모든 부서 중 가장 높은 총 급여 찾기

Select max(totalSalary)
from (select deptName, sum(salary)
			from professor
			group by deptName) as deptTot(deptName, totalSalary);

Select sum(salary)
from professor
group by deptName
having sum(salary) >= all (select sum(salary)
													 from professor
													 group by deptName):

“lateral” Clause

from 절에서 선행 관계, 서브 질의 참조
서브쿼리 내에서 외부쿼리의 테이블 참조

교수 이름, 봉급, 그들의 학부의 평균 봉급 찾기

Select name, salary, avg(salary)   //Syntax error
from professor
group by deptName;

Select P1.name, P1.salary, avgSalary
from professor P1, lateral (select avg(P2.salary) as avgSalary
														from professor P2
														where P1.deptName = P2.deptName);

“with” Clause

SQL 문장의 결과 임시 저장 → 복잡한 SQL 질의문 작성 시 유용

가장 높은 예산을 가진 학부 이름 찾기

With  maxBudget(value) as
			(select max(budget)
			from department)
select deptName, budget
from department, maxBudget
where department.budget = maxBudget.value;

Select deptName, budget
from department
where budget = max(budget);   //wrong SQL
//where 절에서 집계함수 직접 사용 X -> 서브쿼리 이용

Select deptName, budget
from department
where budget = (select max(budget) from department)

총 봉급이 모든 학부 총 봉급 평균보다 높은 학부 찾기

with deptTotal(deptName, value) as
				(select deptName, sum(salary)

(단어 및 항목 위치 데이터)

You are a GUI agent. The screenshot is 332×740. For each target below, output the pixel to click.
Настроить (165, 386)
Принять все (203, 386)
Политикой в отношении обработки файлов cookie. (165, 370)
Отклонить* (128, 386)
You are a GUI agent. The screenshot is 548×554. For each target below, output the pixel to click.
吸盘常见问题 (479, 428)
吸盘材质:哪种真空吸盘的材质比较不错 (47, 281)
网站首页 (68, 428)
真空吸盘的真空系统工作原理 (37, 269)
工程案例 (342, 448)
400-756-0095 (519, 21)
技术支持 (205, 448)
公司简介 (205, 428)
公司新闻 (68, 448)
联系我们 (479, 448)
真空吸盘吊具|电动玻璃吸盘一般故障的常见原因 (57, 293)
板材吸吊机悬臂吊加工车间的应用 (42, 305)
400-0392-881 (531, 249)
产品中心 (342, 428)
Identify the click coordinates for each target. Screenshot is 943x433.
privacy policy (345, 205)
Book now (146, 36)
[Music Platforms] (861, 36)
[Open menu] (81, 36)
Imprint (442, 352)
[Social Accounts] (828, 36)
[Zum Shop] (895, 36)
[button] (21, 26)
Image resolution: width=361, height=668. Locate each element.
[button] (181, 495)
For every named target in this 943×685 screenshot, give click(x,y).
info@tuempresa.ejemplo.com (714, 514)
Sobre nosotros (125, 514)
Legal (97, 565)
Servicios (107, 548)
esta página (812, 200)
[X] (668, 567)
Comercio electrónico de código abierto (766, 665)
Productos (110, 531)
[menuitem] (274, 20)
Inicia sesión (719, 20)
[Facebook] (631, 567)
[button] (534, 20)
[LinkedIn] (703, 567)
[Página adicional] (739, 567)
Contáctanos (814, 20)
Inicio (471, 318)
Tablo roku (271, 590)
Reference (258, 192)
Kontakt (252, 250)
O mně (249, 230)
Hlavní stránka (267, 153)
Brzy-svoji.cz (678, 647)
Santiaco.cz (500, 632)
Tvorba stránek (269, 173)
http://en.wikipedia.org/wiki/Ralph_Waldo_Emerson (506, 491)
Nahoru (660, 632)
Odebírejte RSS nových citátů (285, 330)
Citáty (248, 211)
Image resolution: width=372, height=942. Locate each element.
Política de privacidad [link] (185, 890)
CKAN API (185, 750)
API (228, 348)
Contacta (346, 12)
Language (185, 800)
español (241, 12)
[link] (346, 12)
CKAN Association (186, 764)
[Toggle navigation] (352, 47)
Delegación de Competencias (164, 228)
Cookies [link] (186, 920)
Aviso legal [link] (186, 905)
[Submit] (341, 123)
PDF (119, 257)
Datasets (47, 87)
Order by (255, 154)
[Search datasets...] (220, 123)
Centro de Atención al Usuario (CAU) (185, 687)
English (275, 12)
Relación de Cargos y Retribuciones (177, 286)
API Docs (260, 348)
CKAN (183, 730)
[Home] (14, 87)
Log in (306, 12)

## 지시문 1
SQL 글에서 “with” 절은 어떤 작업을 할 때 유용하다고 하나요?
## 지시문 2
SQL 글에서 "모든 부서 중 가장 높은"부터 "all (select sum(salary)"까지, 끝부분을 포함해 그대로 발췌하세요.

## 풀이 결과 1
복잡한 SQL 질의문을 작성할 때 유용합니다.

## 풀이 결과 2
모든 부서 중 가장 높은 총 급여 찾기

Select max(totalSalary)
from (select deptName, sum(salary)
			from professor
			group by deptName) as deptTot(deptName, totalSalary);

Select sum(salary)
from professor
group by deptName
having sum(salary) >= all (select sum(salary)